The present case is not controlled by amended section 4.5; it involves the issue the Court reserved in Brooks. Applying the principles of Roig and Brooks, we conclude that Monroe may not recover economic expenses that would have been collectible as PIP benefits had he insured his vehicle. Permitting uninsured vehicle owners to recover without contributing premiums to the insurance pool would increase premiums for those motorists who fulfill their statutory obligations by insuring their vehicles. Precluding recovery also avoids the anomaly Justice Garibaldi identified in Roig, placing an uninsured motorist in a better position than an insured driver. If permitted to sue for economic loss, the uninsured motorist would recover the deductible and eopayment amounts.

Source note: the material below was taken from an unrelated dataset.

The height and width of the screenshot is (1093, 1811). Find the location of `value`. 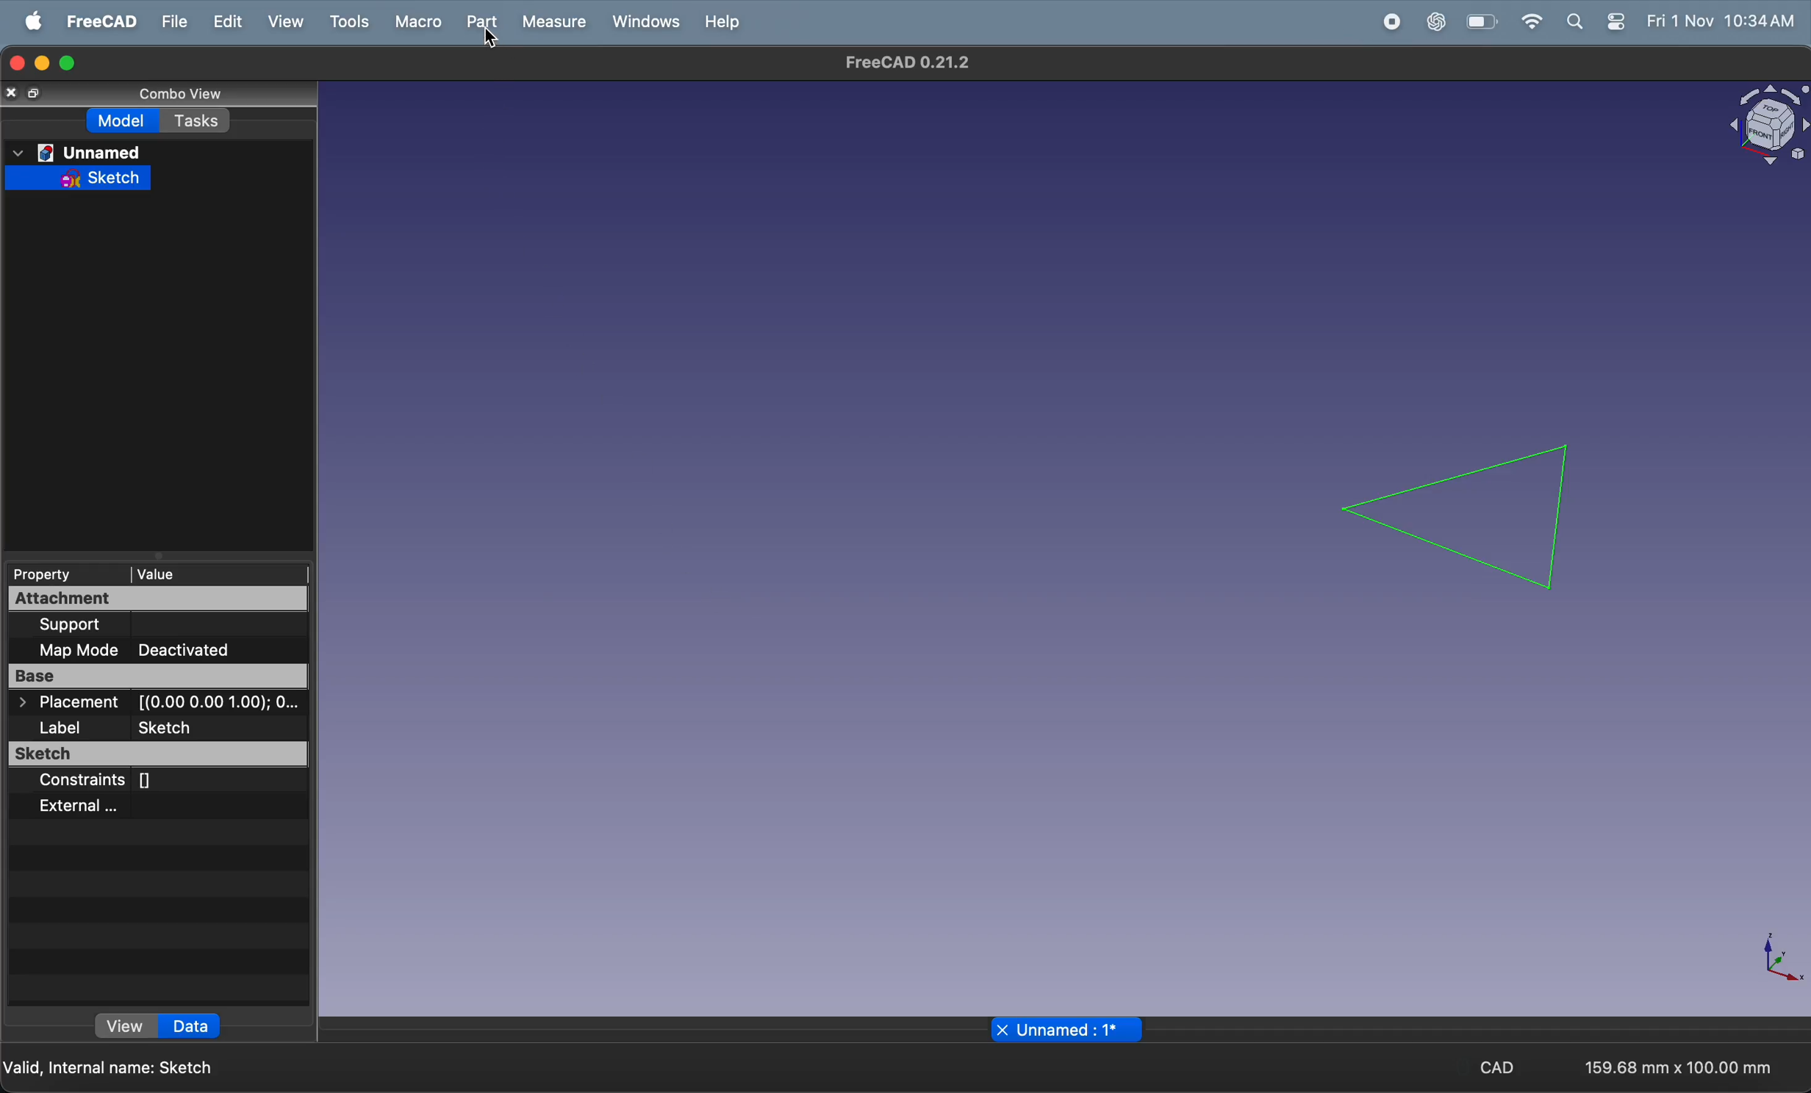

Additionally, an uninsured who satisfied the injury threshold and sued for pain and suffering would enjoy a tactical advantage at trial if he could introduce evidence of his out-of-pocket losses. Moreover, permitting recovery would add to court congestion because a tort action would be the only method of recovering economic loss.

The last sentence of section 12 permits the “recovery against the tortfeasor, of uncompensated economic loss.” Assuming that this sentence permits recovery of a wage loss in excess of PIP income continuation benefits, Monroe, arguably, should be permitted to recover the difference between his wage loss and basic income continuation benefits of $100 per week. N.J.S.A. 39:6A-4b. Such a result, however, would require us to speculate regarding the level of coverage Monroe would have selected. Additional and substantial income continuation benefits are available from insurers as authorized in N.J.S.A. 39:6A-10. If Monroe had purchased insurance, we would know his benefit level. His failure to insure deprives us of that information. It is not unreasonable, therefore, to burden him with the consequences. Cf. Menichelli v. Mass. Gen. Life Ins. Co., 152 N.J. 194, 196, 704 A.2d 546 (1997) (holding that material misrepresentation that decedent was not a cigarette smoker required rescission rather than reformation to establish beneficiary’s liability for higher premiums; the remedy of reformation would reward and promote dishonesty); Mass. Mutual Life Ins. Co. v. Manzo, 122 N.J. 104, 115, 584 A.2d 190 (1991) (holding that life insurer may rescind policy for material misrepresentation though the truth would not have precluded issuance of policy; dishonest applicant must not be placed in a better position than honest applicant, and incentive for dishonesty must be avoided). Moreover, this approach is consistent with the legislative policy recently expressed in the amendment to section 4.5.

Finally, we address Monroe’s argument that the provision of section 4.5 in effect when Monroe was injured, imposed a limited sanction for failure to carry insurance, to wit, that the injured party had to satisfy the verbal threshold to pursue a claim for noneconomic loss. Monroe contends, therefore, that section 4.5 implied that an uninsured injured party could pursue a claim for economic damages.

We reject this argument. Former section 4.5 dealt only with an injured party’s right to recover damages for noneconomic losses. It did not address economic damages, perhaps because section 12 provided that amounts collectible through PIP coverage were not admissible.

The judgment is reversed. 
      
      
        NJ.S.A. 59:9 — 2(d) authorizes damages for pain and suffering only "in cases of permanent loss of a bodily function, permanent disfigurement or dismemberment when the medical expenses are in excess of $1,000.00."
     
      
      
        NJ.S.A. 59:3-1 states that "[ejxcept as otherwise provided by this act, a public employee is liable for injury caused by his act or omission to the same extent as a private person.”
      
        N.J.S.A. 59:2-2 provides that a public entity is liable when its public employee is liable acting within the scope of his employment.